*PROBLEM DETAILS*.
Show all lines from the listing below that contain "agent".

*EXERCISE DATA*.
*** Begin section ***

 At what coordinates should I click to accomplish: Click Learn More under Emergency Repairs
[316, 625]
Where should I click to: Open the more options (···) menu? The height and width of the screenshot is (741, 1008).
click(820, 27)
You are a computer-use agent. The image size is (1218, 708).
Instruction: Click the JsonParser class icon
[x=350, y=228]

*** End section ***
*** Begin section ***

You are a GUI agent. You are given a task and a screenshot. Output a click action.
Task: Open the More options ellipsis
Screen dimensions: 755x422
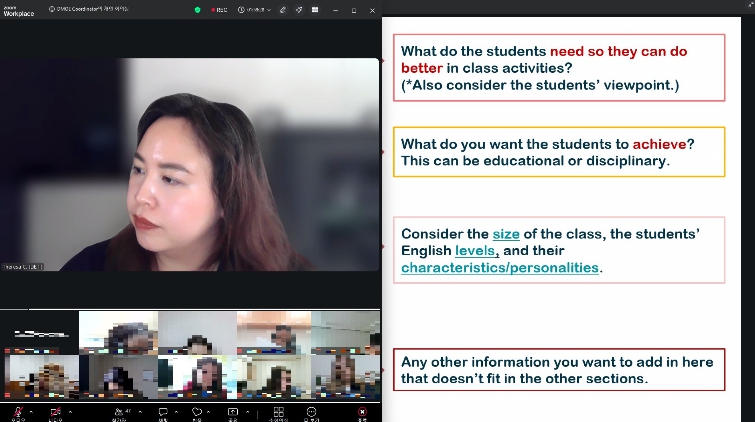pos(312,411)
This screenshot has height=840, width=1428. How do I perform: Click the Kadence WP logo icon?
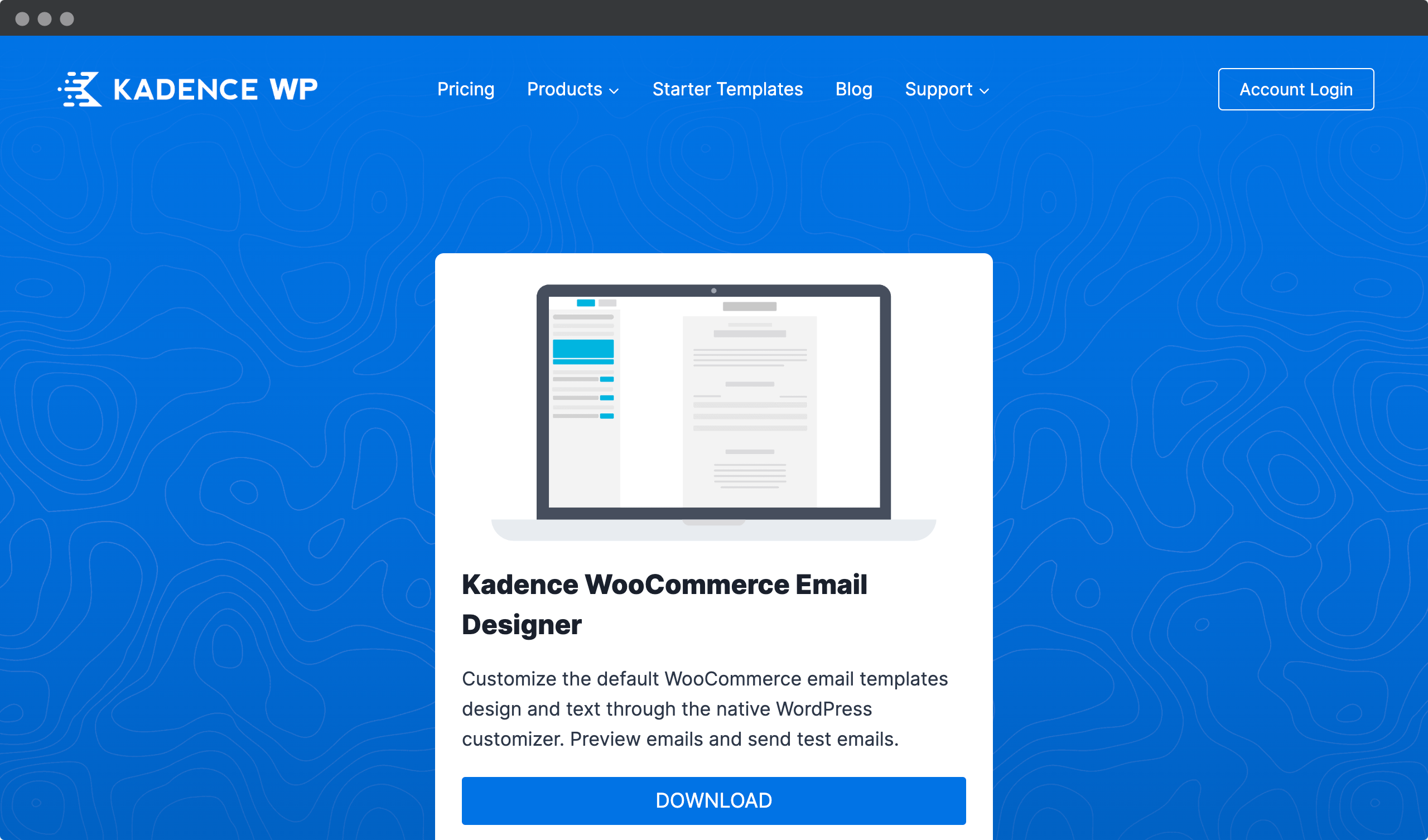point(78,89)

*** End section ***
*** Begin section ***

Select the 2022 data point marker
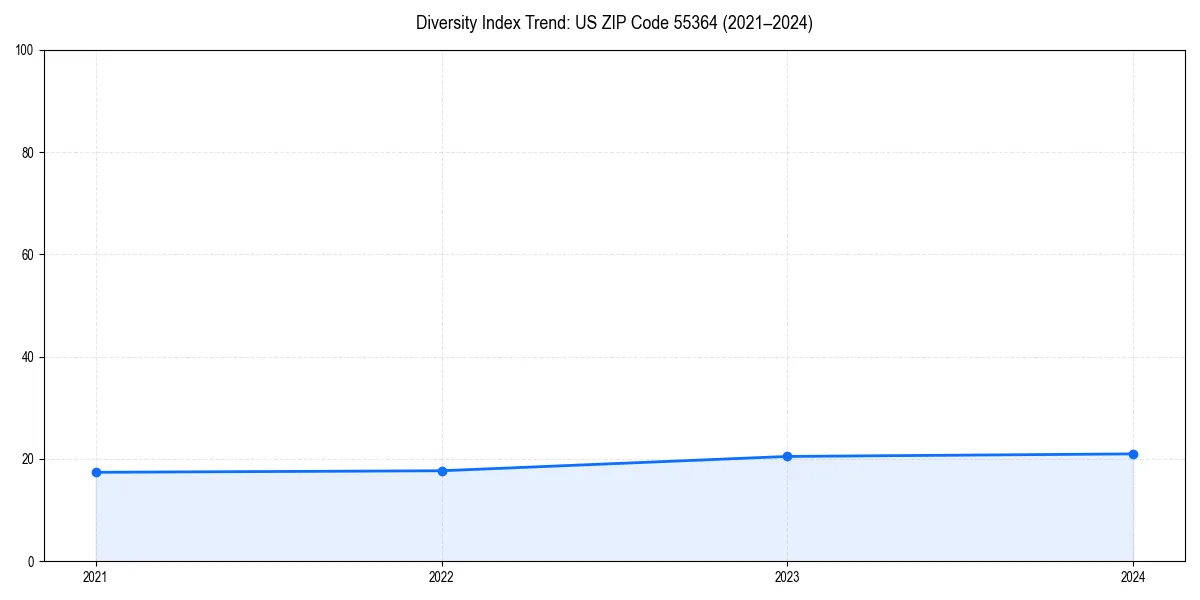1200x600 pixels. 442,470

*** End section ***

*PROBLEM SOLUTION*.
You are a computer-use agent. The image size is (1218, 708).
You are a GUI agent. You are given a task and a screenshot. Output a click action.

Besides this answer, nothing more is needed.